Brief: Each record should be output exactly, with every character kept.

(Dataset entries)
####################

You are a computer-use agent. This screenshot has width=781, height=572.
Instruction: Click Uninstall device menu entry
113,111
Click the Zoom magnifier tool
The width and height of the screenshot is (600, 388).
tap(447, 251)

####################

Result for this exercise:
You are a computer-use agent. This screenshot has width=781, height=572.
Instruction: Click Uninstall device menu entry
113,111
Click the Zoom magnifier tool
The width and height of the screenshot is (600, 388).
tap(447, 251)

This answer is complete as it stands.